Après la mort de Louis XIV, le théâtre regagne rapidement le terrain que l’austérité de mode à la fin du dernier règne lui a fait perdre. Dès 1716 le régent, trouvant qu’une troisième scène est nécessaire à la ville de Paris, fait rassembler en Italie une troupe de comédiens aussi parfaite que possible ; il leur donne l’hôtel de Bourgogne et le titre de « comédiens italiens de Son Altesse Royale, monseigneur le duc d’Orléans, régent[219] ».

[219] Ils vinrent en France sous la direction de Riccoboni et débutèrent le 18 mai 1716, sur la scène du Palais-Royal, où ils jouèrent d’abord alternativement avec l’Opéra. Ils ne prirent possession que le 1er juin du théâtre de l’hôtel de Bourgogne. A la mort du régent, on les autorisa à placer sur la porte de l’hôtel les armes de Sa Majesté et au-dessous, sur un marbre noir, cette inscription en lettres d’or : « Hôtel des comédiens italiens ordinaires du Roi, entretenus par Sa Majesté, rétablis à Paris en l’année M.DCC.XVI. » Ils obtinrent une pension de 15 000 livres.

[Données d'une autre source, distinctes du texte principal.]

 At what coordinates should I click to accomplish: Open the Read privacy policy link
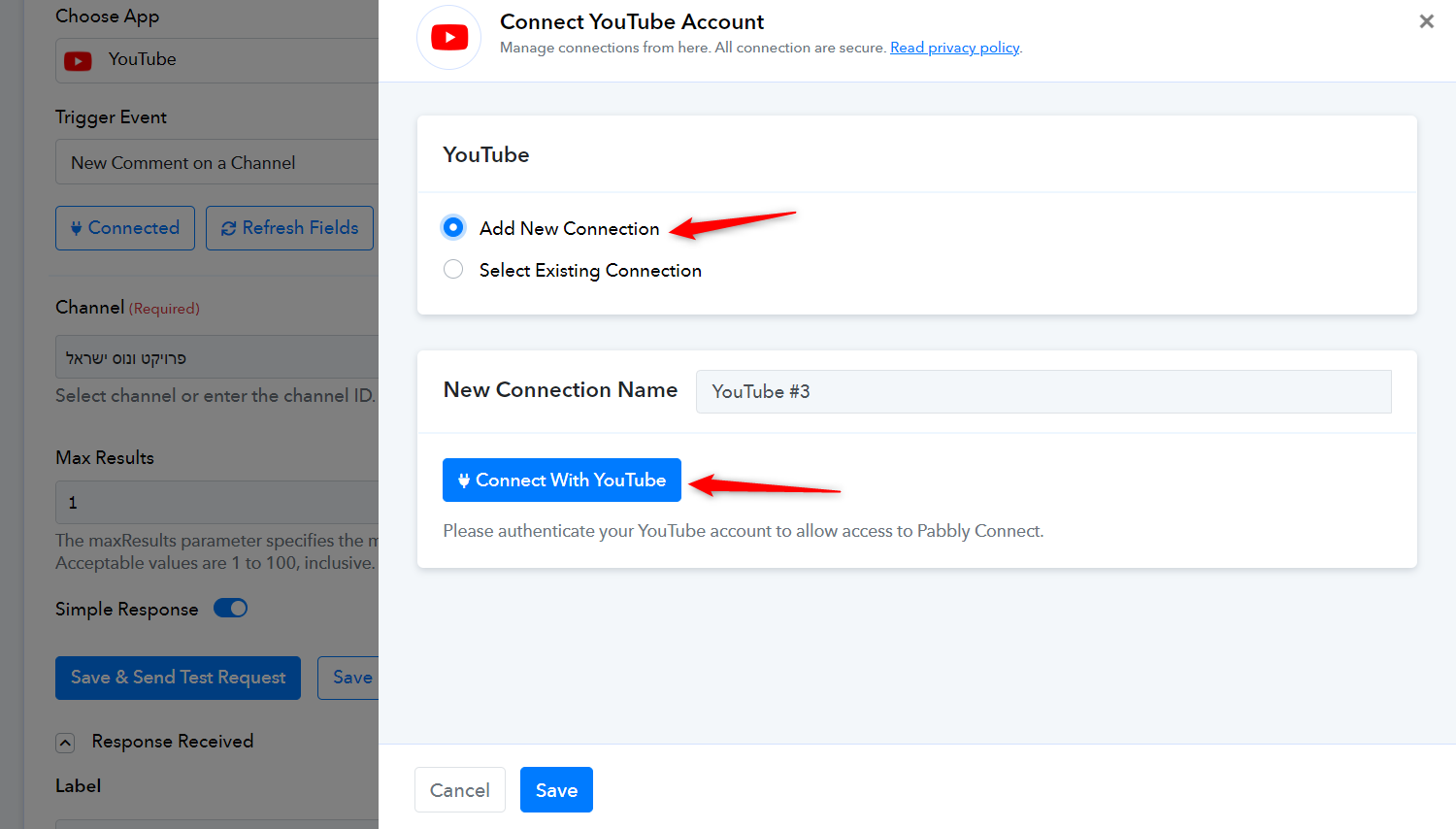(x=954, y=48)
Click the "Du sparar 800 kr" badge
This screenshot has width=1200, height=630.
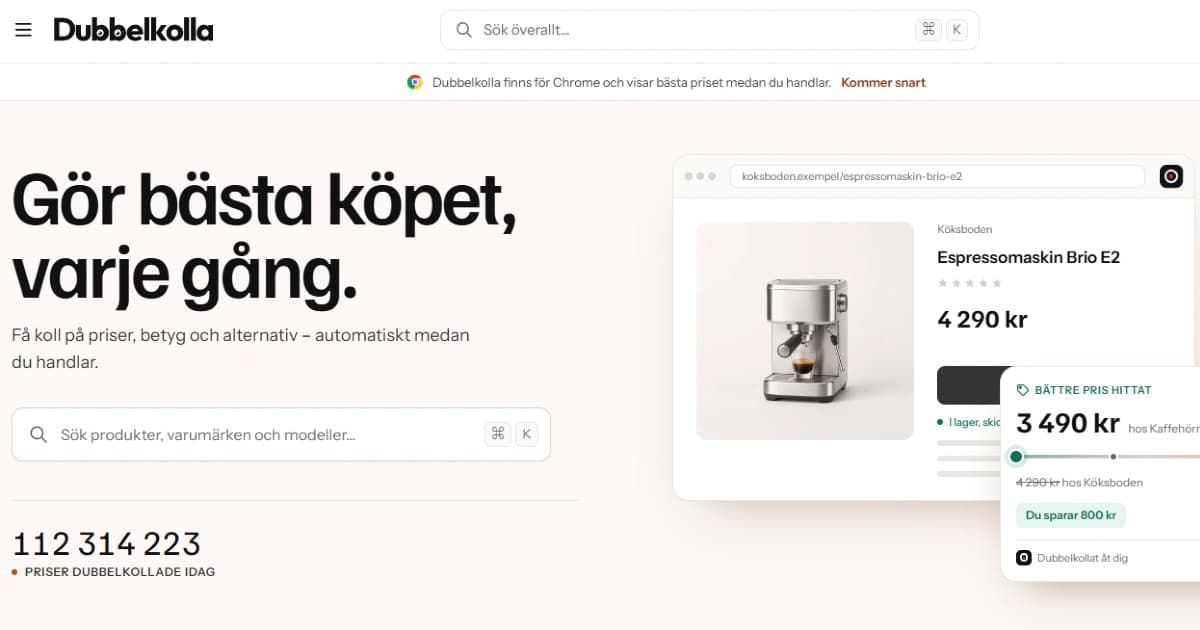pyautogui.click(x=1071, y=515)
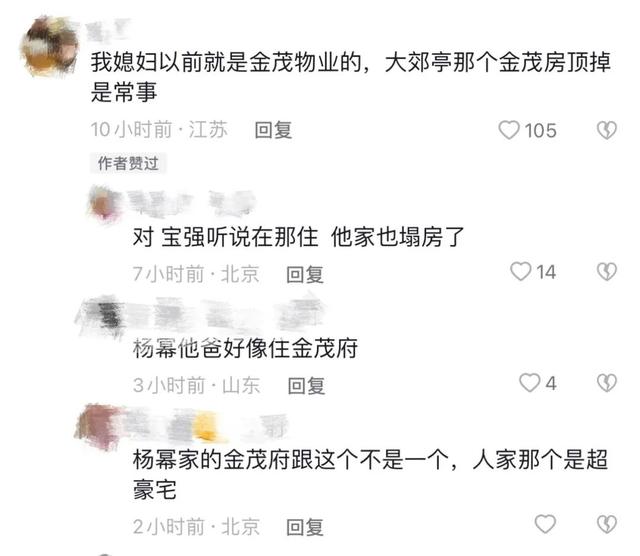Tap the blurred username of top commenter
Image resolution: width=640 pixels, height=556 pixels.
point(109,30)
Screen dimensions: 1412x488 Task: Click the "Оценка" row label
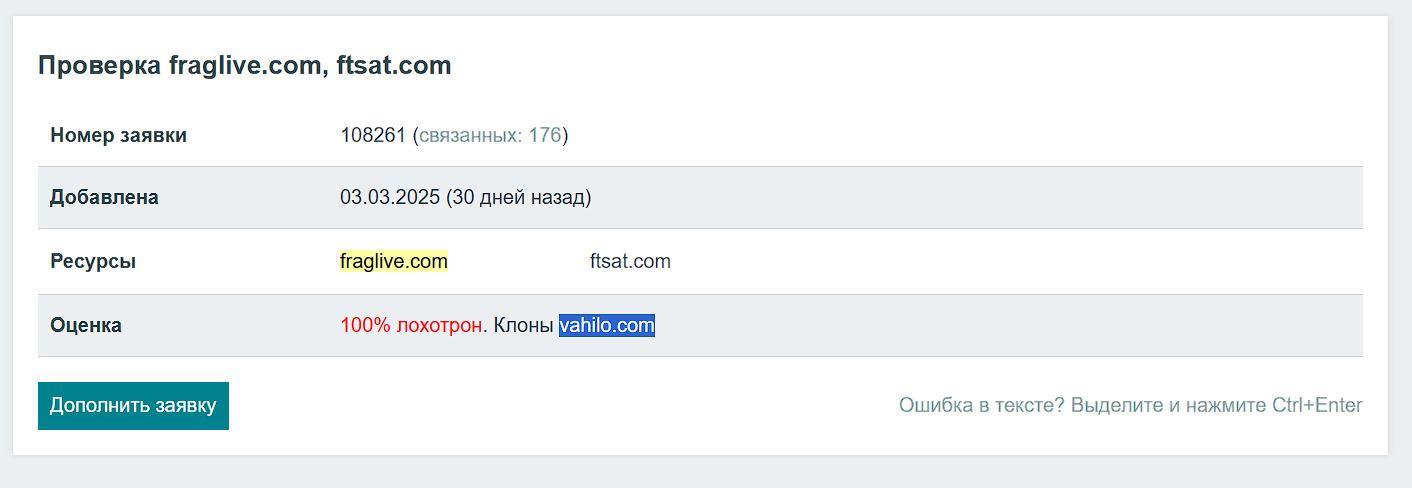click(86, 326)
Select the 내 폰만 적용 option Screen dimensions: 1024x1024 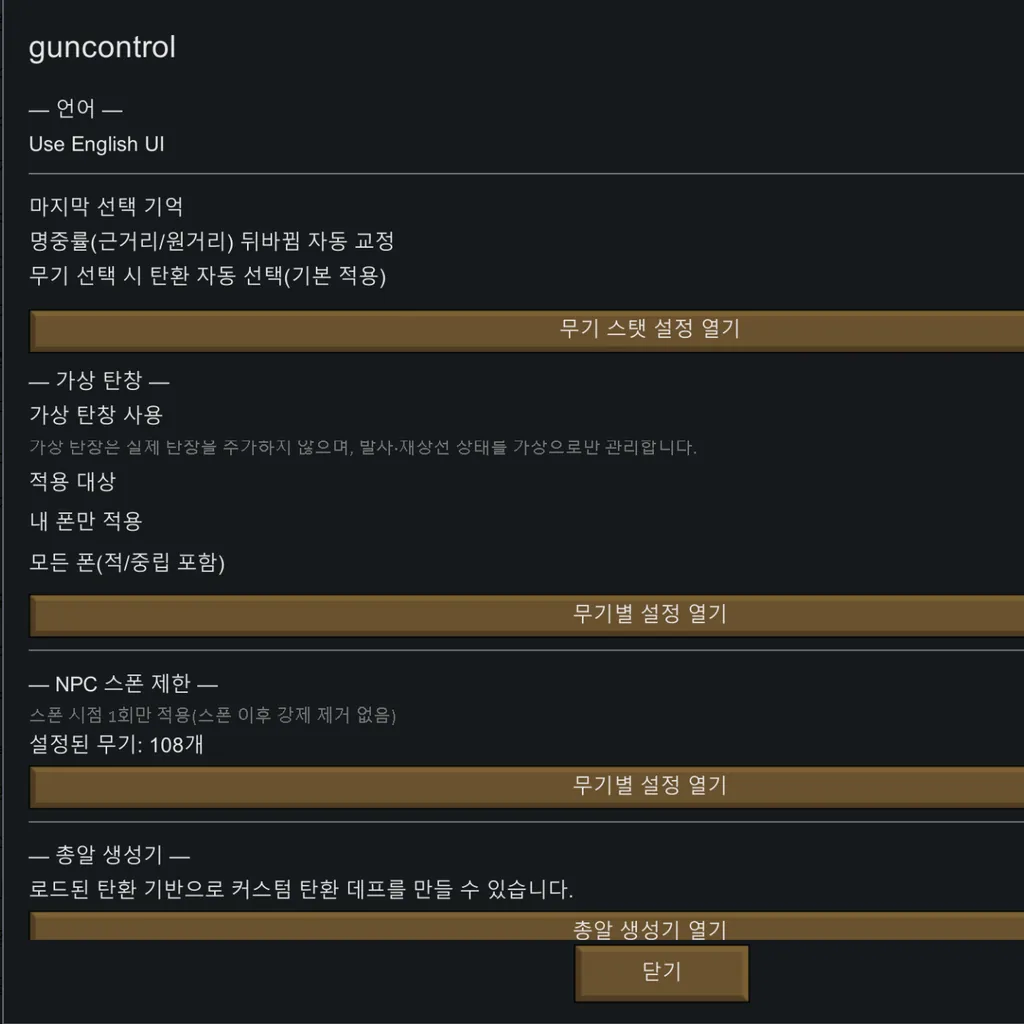coord(86,521)

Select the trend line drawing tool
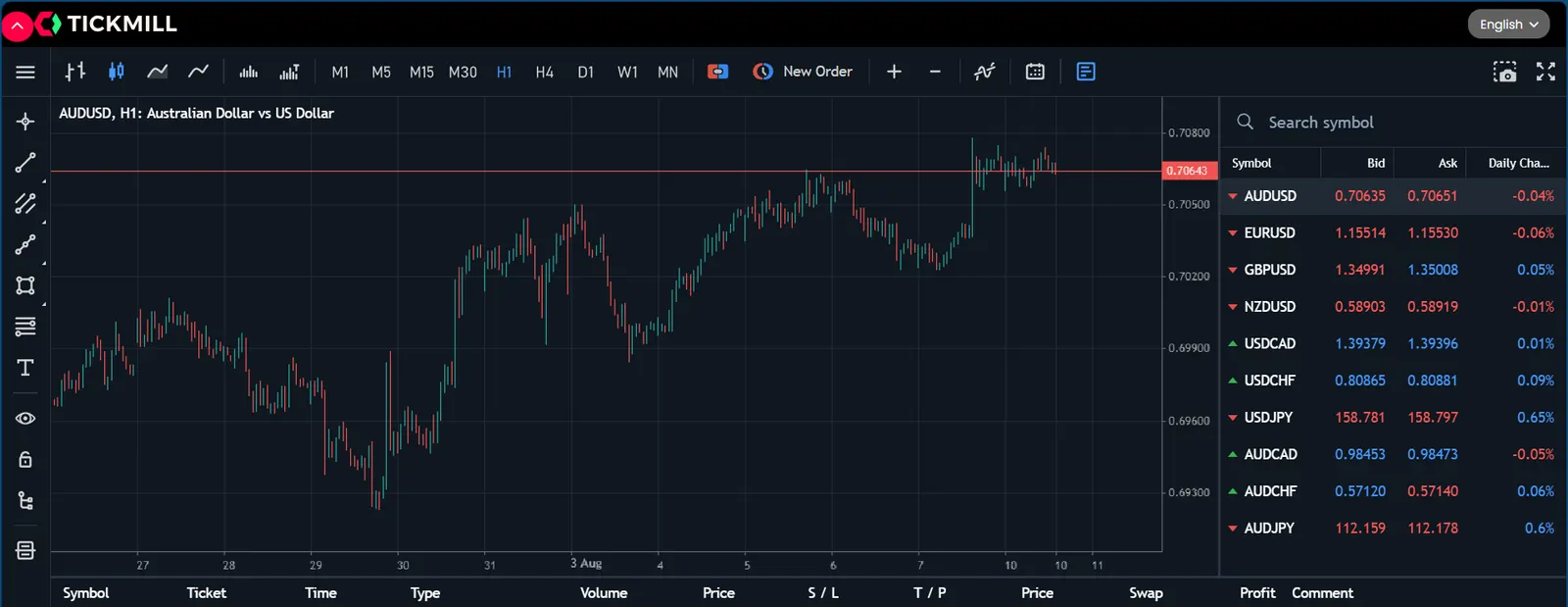pyautogui.click(x=25, y=163)
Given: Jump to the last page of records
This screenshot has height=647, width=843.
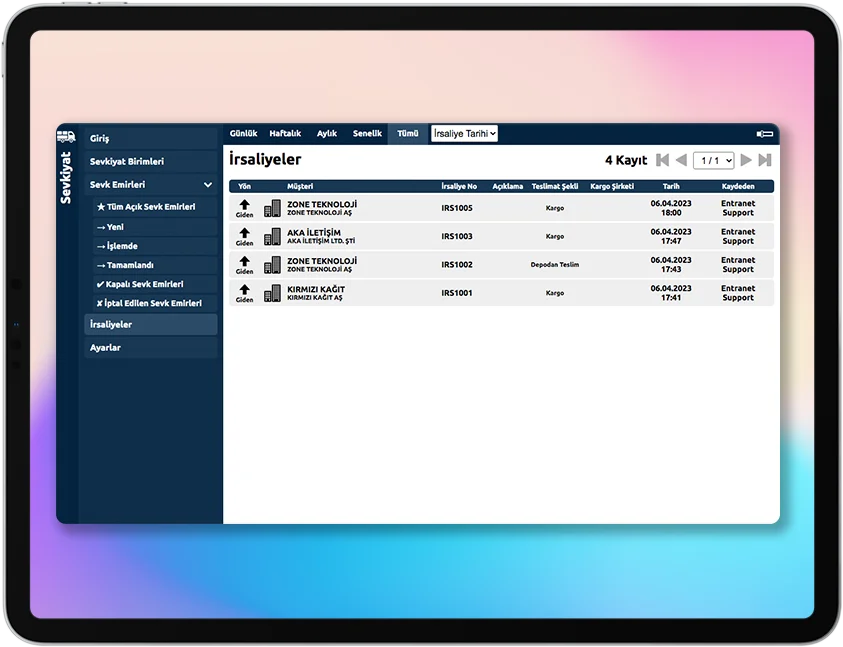Looking at the screenshot, I should [x=765, y=160].
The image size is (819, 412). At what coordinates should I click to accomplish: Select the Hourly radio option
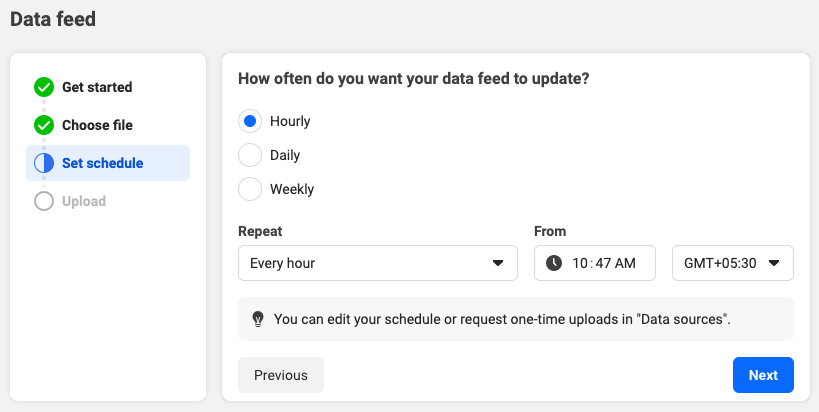[250, 121]
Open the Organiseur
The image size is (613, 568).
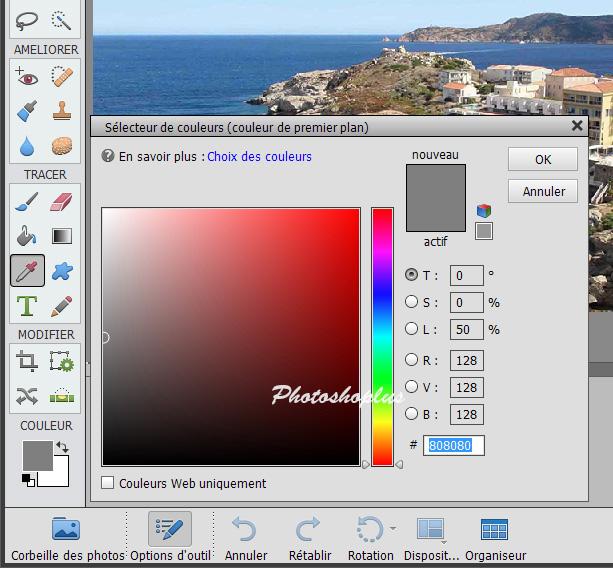(495, 538)
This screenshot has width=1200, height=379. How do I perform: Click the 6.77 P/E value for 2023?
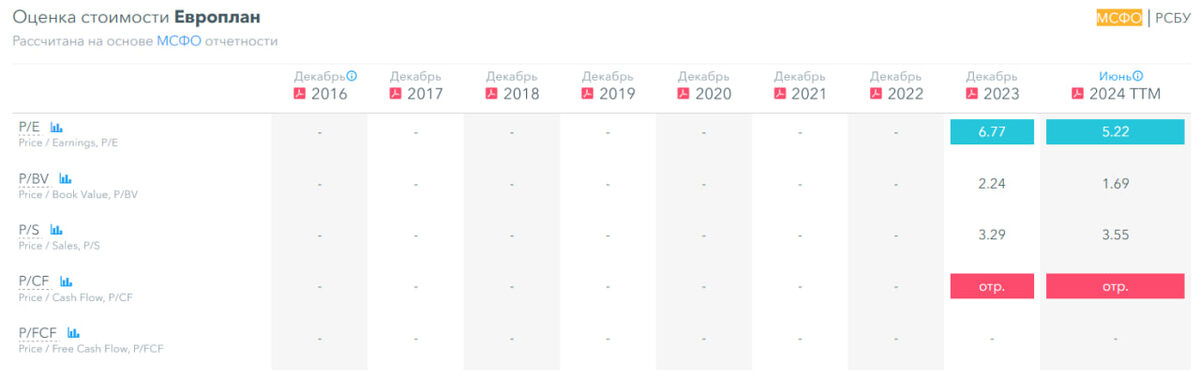point(992,132)
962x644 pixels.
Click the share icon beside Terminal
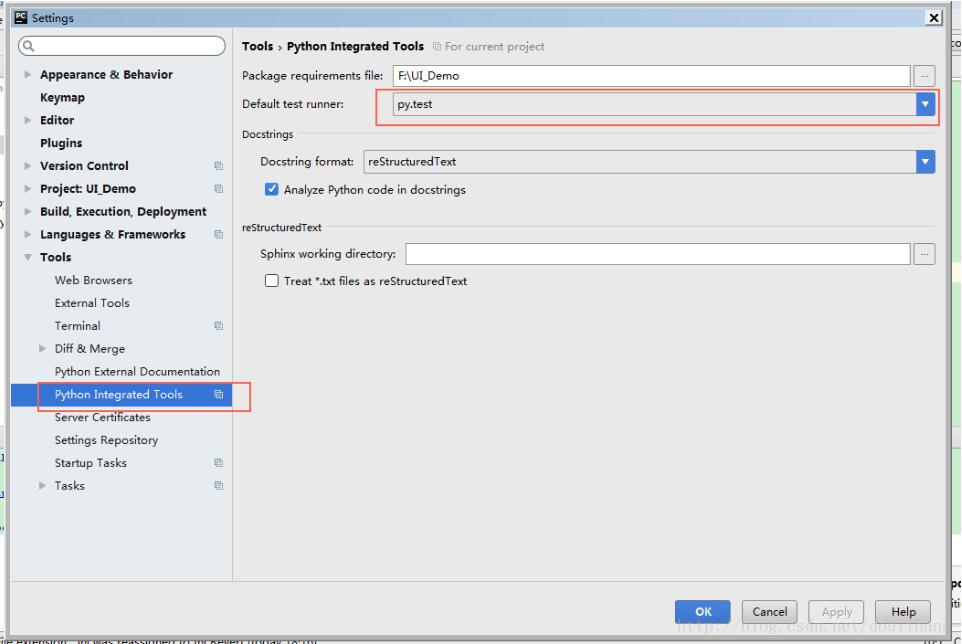218,325
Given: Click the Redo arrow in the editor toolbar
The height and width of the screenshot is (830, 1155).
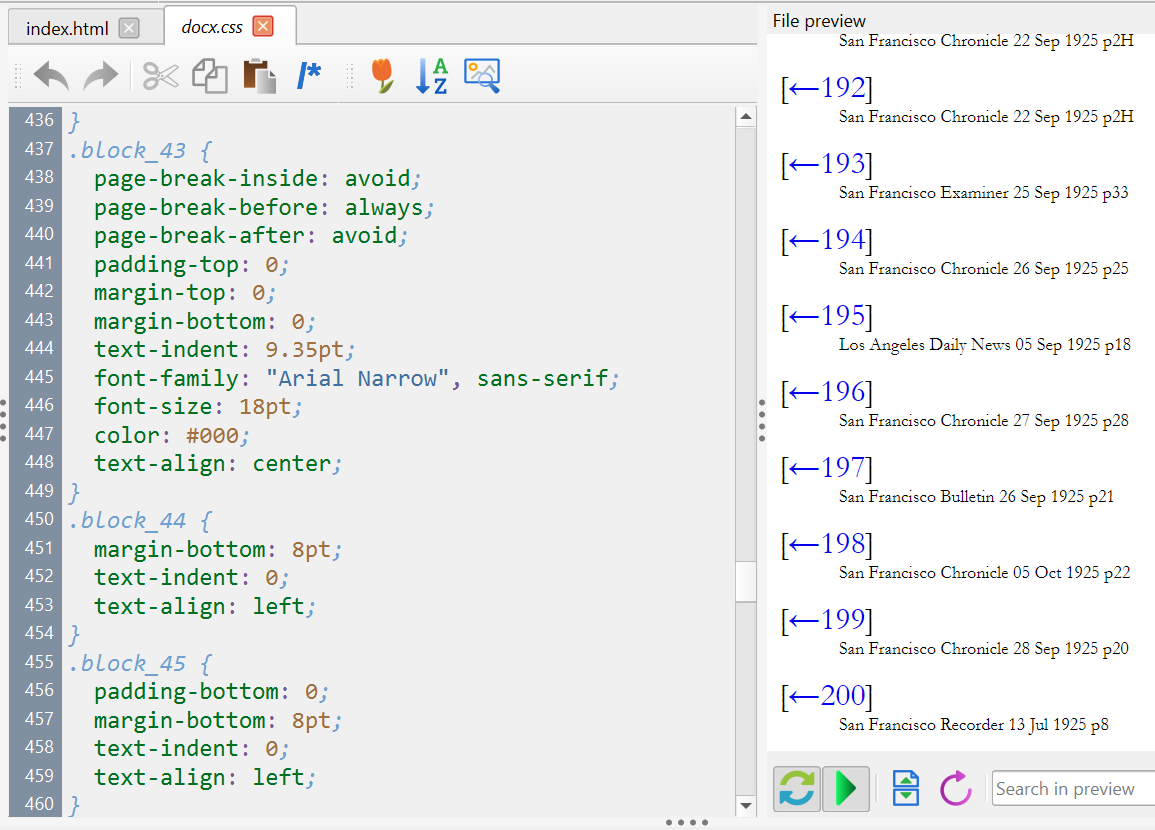Looking at the screenshot, I should pyautogui.click(x=100, y=76).
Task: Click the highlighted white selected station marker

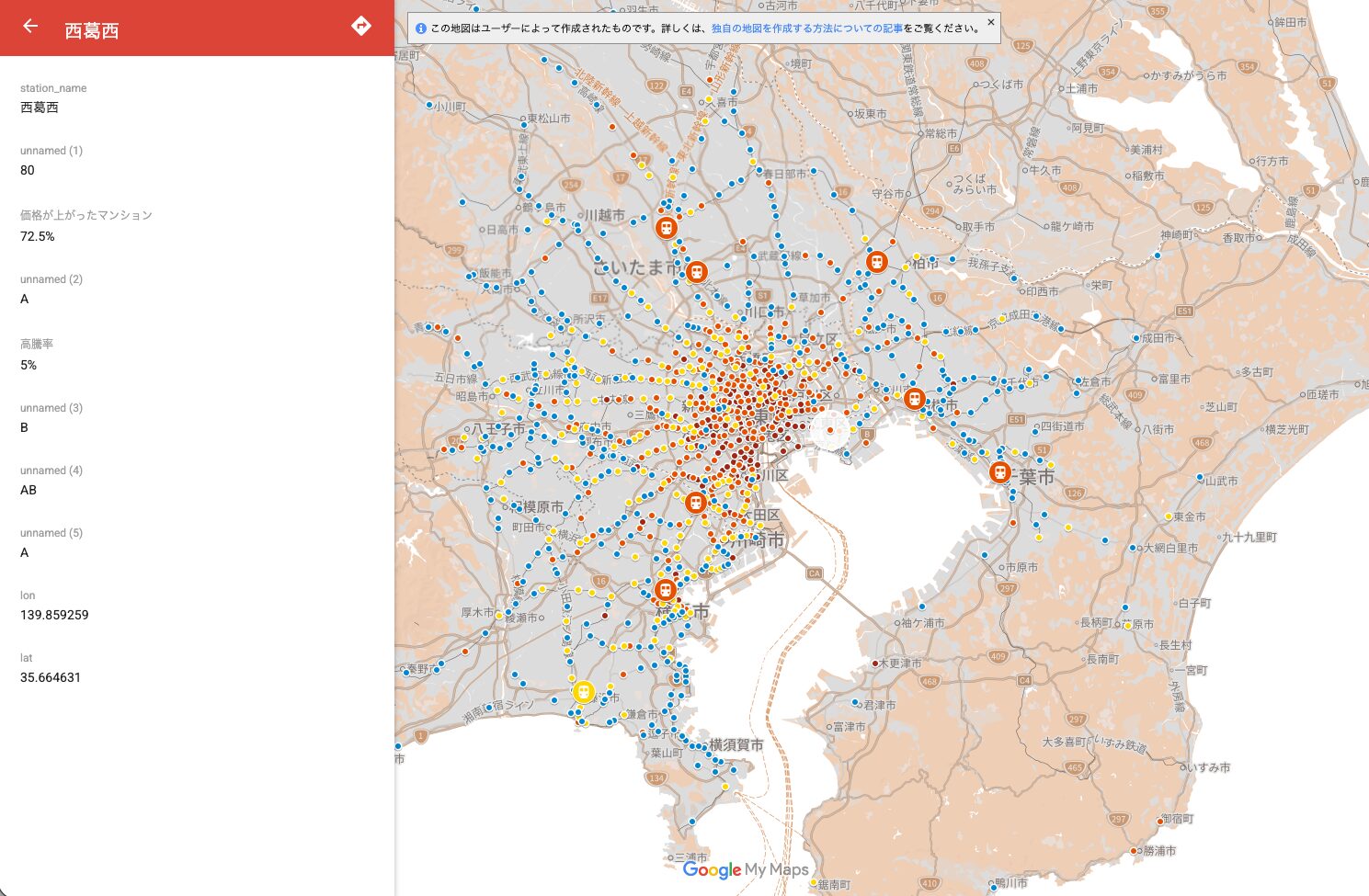Action: (x=829, y=430)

Les théâtres de société commencent à se répandre ; on en compte déjà plusieurs dans Paris, entre autres celui que la présidente Lejay a fait bâtir dans la cour de son hôtel[220] ; le plus célèbre est celui de la duchesse du Maine[221]. La duchesse, une des femmes les plus spirituelles de son temps, est dévorée de l’amour des fêtes et des plaisirs. Elle a quitté Versailles, où elle s’ennuyait à périr, et s’est réfugiée à Sceaux, où elle peut se divertir tout à son aise. Installée dans son château, elle joue chaque jour la comédie ; Baron est devenu un de ses familiers et lui donne la réplique ; l’académicien de Malézieu[222] dirige le théâtre et l’abbé Genest compose les tragédies ; Voltaire lui-même figure dans la troupe et comme auteur et comme acteur[223].

[220] Elle faisait jouer la comédie par des jeunes gens du quartier. C’est chez elle qu’Adrienne Lecouvreur fit ses débuts. Les Comédiens français, jaloux des succès de ce théâtre en miniature, le firent fermer.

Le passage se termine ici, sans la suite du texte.